Copy out all of the records again, substituting "desktop agent" for every occurrence of "computer-use agent" and leaving everything else untouched.
## BEGIN
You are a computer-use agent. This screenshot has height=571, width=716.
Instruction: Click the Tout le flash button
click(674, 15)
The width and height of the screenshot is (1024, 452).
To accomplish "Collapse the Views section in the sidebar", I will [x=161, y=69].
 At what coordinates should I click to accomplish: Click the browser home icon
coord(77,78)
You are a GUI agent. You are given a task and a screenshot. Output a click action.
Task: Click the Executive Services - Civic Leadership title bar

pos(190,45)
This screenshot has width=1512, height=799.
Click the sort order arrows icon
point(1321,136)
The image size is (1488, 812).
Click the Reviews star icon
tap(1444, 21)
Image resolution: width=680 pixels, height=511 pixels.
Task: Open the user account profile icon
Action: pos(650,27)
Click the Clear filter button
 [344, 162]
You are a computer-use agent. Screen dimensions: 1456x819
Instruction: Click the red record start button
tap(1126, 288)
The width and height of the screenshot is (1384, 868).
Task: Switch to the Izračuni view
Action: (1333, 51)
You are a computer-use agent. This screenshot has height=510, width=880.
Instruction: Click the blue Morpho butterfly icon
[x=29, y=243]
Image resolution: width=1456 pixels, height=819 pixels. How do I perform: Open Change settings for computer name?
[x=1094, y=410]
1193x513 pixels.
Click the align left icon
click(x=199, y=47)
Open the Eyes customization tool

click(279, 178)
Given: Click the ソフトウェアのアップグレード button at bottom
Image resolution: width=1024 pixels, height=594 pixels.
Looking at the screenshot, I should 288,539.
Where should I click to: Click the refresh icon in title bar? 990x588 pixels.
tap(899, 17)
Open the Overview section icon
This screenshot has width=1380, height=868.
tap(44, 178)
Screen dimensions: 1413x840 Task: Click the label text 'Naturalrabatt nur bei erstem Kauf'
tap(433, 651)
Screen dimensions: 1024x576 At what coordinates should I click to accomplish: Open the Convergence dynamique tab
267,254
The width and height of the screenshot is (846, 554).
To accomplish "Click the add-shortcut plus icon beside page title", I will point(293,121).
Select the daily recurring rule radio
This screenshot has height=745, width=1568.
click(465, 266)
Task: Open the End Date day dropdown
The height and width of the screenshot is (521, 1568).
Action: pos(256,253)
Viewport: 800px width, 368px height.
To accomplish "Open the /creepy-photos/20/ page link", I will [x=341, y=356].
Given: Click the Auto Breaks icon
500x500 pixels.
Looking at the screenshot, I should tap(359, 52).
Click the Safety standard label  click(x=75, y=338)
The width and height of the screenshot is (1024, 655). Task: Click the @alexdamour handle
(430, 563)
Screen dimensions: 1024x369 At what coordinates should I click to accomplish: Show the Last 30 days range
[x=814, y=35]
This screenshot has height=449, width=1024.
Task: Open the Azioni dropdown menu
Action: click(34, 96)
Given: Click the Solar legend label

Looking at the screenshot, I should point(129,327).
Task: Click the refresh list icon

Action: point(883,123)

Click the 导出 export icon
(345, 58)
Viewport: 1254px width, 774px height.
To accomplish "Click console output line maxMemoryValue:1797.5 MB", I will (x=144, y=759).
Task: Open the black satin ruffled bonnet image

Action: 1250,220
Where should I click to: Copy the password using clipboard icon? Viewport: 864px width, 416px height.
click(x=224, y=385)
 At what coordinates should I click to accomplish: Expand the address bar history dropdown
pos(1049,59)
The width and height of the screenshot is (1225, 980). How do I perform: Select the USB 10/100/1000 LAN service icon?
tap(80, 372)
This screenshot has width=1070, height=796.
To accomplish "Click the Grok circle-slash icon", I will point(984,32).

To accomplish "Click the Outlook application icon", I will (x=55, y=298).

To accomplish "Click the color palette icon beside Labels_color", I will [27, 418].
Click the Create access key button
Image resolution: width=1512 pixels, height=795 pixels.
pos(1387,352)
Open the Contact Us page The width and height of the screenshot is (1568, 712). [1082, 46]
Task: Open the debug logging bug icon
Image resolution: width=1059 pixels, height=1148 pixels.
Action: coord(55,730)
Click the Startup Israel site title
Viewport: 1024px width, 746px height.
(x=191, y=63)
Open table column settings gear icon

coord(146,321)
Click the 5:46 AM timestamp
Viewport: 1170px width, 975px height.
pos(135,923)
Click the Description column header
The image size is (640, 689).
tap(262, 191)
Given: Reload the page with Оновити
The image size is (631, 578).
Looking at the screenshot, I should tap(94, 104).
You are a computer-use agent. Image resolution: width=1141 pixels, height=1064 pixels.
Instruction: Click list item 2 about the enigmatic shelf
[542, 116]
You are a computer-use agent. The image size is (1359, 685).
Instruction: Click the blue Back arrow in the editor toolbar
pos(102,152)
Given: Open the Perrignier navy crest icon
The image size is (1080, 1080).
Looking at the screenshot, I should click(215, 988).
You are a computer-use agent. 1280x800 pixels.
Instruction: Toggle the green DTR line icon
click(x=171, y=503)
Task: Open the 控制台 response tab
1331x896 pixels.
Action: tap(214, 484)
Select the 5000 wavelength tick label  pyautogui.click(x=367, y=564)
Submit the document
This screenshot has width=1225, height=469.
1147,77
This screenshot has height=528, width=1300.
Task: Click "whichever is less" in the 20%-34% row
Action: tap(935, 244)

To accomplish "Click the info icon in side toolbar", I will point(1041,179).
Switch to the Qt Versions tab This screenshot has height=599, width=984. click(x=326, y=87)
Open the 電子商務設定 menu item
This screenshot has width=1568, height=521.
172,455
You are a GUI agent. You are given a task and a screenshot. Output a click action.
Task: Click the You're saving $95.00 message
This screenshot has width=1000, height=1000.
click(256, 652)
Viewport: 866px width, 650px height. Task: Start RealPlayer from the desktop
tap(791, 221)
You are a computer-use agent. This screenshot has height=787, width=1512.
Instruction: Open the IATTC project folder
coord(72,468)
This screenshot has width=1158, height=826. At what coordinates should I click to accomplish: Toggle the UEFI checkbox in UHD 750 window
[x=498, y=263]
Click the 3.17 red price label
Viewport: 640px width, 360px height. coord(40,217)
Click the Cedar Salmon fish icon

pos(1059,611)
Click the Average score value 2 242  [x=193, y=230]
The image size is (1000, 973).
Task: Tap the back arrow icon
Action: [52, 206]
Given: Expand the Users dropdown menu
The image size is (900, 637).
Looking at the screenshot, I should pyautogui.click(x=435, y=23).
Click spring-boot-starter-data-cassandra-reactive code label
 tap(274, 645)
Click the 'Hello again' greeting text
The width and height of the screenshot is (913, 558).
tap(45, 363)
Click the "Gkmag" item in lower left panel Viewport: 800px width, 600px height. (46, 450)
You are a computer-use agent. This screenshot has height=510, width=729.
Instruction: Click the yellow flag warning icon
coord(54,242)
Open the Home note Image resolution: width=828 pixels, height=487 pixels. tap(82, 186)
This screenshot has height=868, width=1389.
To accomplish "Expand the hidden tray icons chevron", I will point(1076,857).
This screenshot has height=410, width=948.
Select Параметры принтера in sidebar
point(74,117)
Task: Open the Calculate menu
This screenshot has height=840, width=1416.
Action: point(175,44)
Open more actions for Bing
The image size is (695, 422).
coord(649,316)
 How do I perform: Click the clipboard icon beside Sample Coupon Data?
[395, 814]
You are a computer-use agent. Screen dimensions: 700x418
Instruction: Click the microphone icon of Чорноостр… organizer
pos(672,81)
## END
Solution below >>
You are a desktop agent. This screenshot has height=571, width=716.
Instruction: Click the Tout le flash button
click(674, 15)
The width and height of the screenshot is (1024, 452).
To accomplish "Collapse the Views section in the sidebar", I will [x=161, y=69].
 At what coordinates should I click to accomplish: Click the browser home icon
coord(77,78)
You are a GUI agent. You are given a task and a screenshot. Output a click action.
Task: Click the Executive Services - Civic Leadership title bar

pos(190,45)
This screenshot has width=1512, height=799.
Click the sort order arrows icon
point(1321,136)
The image size is (1488, 812).
Click the Reviews star icon
tap(1444, 21)
Image resolution: width=680 pixels, height=511 pixels.
Task: Open the user account profile icon
Action: pos(650,27)
Click the Clear filter button
 [344, 162]
You are a desktop agent. Screen dimensions: 1456x819
Instruction: Click the red record start button
tap(1126, 288)
The width and height of the screenshot is (1384, 868).
Task: Switch to the Izračuni view
Action: (1333, 51)
You are a desktop agent. This screenshot has height=510, width=880.
Instruction: Click the blue Morpho butterfly icon
[x=29, y=243]
Image resolution: width=1456 pixels, height=819 pixels. How do I perform: Open Change settings for computer name?
[x=1094, y=410]
1193x513 pixels.
Click the align left icon
click(x=199, y=47)
Open the Eyes customization tool

click(279, 178)
Given: Click the ソフトウェアのアップグレード button at bottom
Image resolution: width=1024 pixels, height=594 pixels.
Looking at the screenshot, I should 288,539.
Where should I click to: Click the refresh icon in title bar? 990x588 pixels.
tap(899, 17)
Open the Overview section icon
This screenshot has width=1380, height=868.
tap(44, 178)
Screen dimensions: 1413x840 Task: Click the label text 'Naturalrabatt nur bei erstem Kauf'
tap(433, 651)
Screen dimensions: 1024x576 At what coordinates should I click to accomplish: Open the Convergence dynamique tab
267,254
The width and height of the screenshot is (846, 554).
To accomplish "Click the add-shortcut plus icon beside page title", I will point(293,121).
Select the daily recurring rule radio
This screenshot has height=745, width=1568.
click(465, 266)
Task: Open the End Date day dropdown
The height and width of the screenshot is (521, 1568).
Action: pos(256,253)
Viewport: 800px width, 368px height.
To accomplish "Open the /creepy-photos/20/ page link", I will [x=341, y=356].
Given: Click the Auto Breaks icon
500x500 pixels.
Looking at the screenshot, I should tap(359, 52).
Click the Safety standard label  click(x=75, y=338)
The width and height of the screenshot is (1024, 655). Task: Click the @alexdamour handle
(430, 563)
Screen dimensions: 1024x369 At what coordinates should I click to accomplish: Show the Last 30 days range
[x=814, y=35]
This screenshot has height=449, width=1024.
Task: Open the Azioni dropdown menu
Action: click(34, 96)
Given: Click the Solar legend label

Looking at the screenshot, I should point(129,327).
Task: Click the refresh list icon

Action: point(883,123)

Click the 导出 export icon
(345, 58)
Viewport: 1254px width, 774px height.
To accomplish "Click console output line maxMemoryValue:1797.5 MB", I will (x=144, y=759).
Task: Open the black satin ruffled bonnet image

Action: 1250,220
Where should I click to: Copy the password using clipboard icon? Viewport: 864px width, 416px height.
click(x=224, y=385)
 At what coordinates should I click to accomplish: Expand the address bar history dropdown
pos(1049,59)
The width and height of the screenshot is (1225, 980). How do I perform: Select the USB 10/100/1000 LAN service icon?
tap(80, 372)
This screenshot has width=1070, height=796.
To accomplish "Click the Grok circle-slash icon", I will point(984,32).

To accomplish "Click the Outlook application icon", I will (x=55, y=298).

To accomplish "Click the color palette icon beside Labels_color", I will [27, 418].
Click the Create access key button
Image resolution: width=1512 pixels, height=795 pixels.
pos(1387,352)
Open the Contact Us page The width and height of the screenshot is (1568, 712). [1082, 46]
Task: Open the debug logging bug icon
Image resolution: width=1059 pixels, height=1148 pixels.
Action: coord(55,730)
Click the Startup Israel site title
Viewport: 1024px width, 746px height.
(x=191, y=63)
Open table column settings gear icon

coord(146,321)
Click the 5:46 AM timestamp
Viewport: 1170px width, 975px height.
pos(135,923)
Click the Description column header
The image size is (640, 689).
tap(262, 191)
Given: Reload the page with Оновити
The image size is (631, 578).
Looking at the screenshot, I should tap(94, 104).
You are a desktop agent. Image resolution: width=1141 pixels, height=1064 pixels.
Instruction: Click list item 2 about the enigmatic shelf
[542, 116]
You are a desktop agent. The image size is (1359, 685).
Instruction: Click the blue Back arrow in the editor toolbar
pos(102,152)
Given: Open the Perrignier navy crest icon
The image size is (1080, 1080).
Looking at the screenshot, I should click(215, 988).
You are a desktop agent. 1280x800 pixels.
Instruction: Toggle the green DTR line icon
click(x=171, y=503)
Task: Open the 控制台 response tab
1331x896 pixels.
Action: tap(214, 484)
Select the 5000 wavelength tick label  pyautogui.click(x=367, y=564)
Submit the document
This screenshot has width=1225, height=469.
1147,77
This screenshot has height=528, width=1300.
Task: Click "whichever is less" in the 20%-34% row
Action: tap(935, 244)

To accomplish "Click the info icon in side toolbar", I will point(1041,179).
Switch to the Qt Versions tab This screenshot has height=599, width=984. click(x=326, y=87)
Open the 電子商務設定 menu item
This screenshot has width=1568, height=521.
172,455
You are a GUI agent. You are given a task and a screenshot. Output a click action.
Task: Click the You're saving $95.00 message
This screenshot has width=1000, height=1000.
click(256, 652)
Viewport: 866px width, 650px height. Task: Start RealPlayer from the desktop
tap(791, 221)
You are a desktop agent. This screenshot has height=787, width=1512.
Instruction: Open the IATTC project folder
coord(72,468)
This screenshot has width=1158, height=826. At what coordinates should I click to accomplish: Toggle the UEFI checkbox in UHD 750 window
[x=498, y=263]
Click the 3.17 red price label
Viewport: 640px width, 360px height. coord(40,217)
Click the Cedar Salmon fish icon

pos(1059,611)
Click the Average score value 2 242  [x=193, y=230]
The image size is (1000, 973).
Task: Tap the back arrow icon
Action: [52, 206]
Given: Expand the Users dropdown menu
The image size is (900, 637).
Looking at the screenshot, I should pyautogui.click(x=435, y=23).
Click spring-boot-starter-data-cassandra-reactive code label
 tap(274, 645)
Click the 'Hello again' greeting text
The width and height of the screenshot is (913, 558).
tap(45, 363)
Click the "Gkmag" item in lower left panel Viewport: 800px width, 600px height. (46, 450)
You are a desktop agent. This screenshot has height=510, width=729.
Instruction: Click the yellow flag warning icon
coord(54,242)
Open the Home note Image resolution: width=828 pixels, height=487 pixels. tap(82, 186)
This screenshot has height=868, width=1389.
To accomplish "Expand the hidden tray icons chevron", I will point(1076,857).
This screenshot has height=410, width=948.
Select Параметры принтера in sidebar
point(74,117)
Task: Open the Calculate menu
This screenshot has height=840, width=1416.
Action: point(175,44)
Open more actions for Bing
The image size is (695, 422).
coord(649,316)
 How do I perform: Click the clipboard icon beside Sample Coupon Data?
[395, 814]
You are a desktop agent. Screen dimensions: 700x418
Instruction: Click the microphone icon of Чорноостр… organizer
pos(672,81)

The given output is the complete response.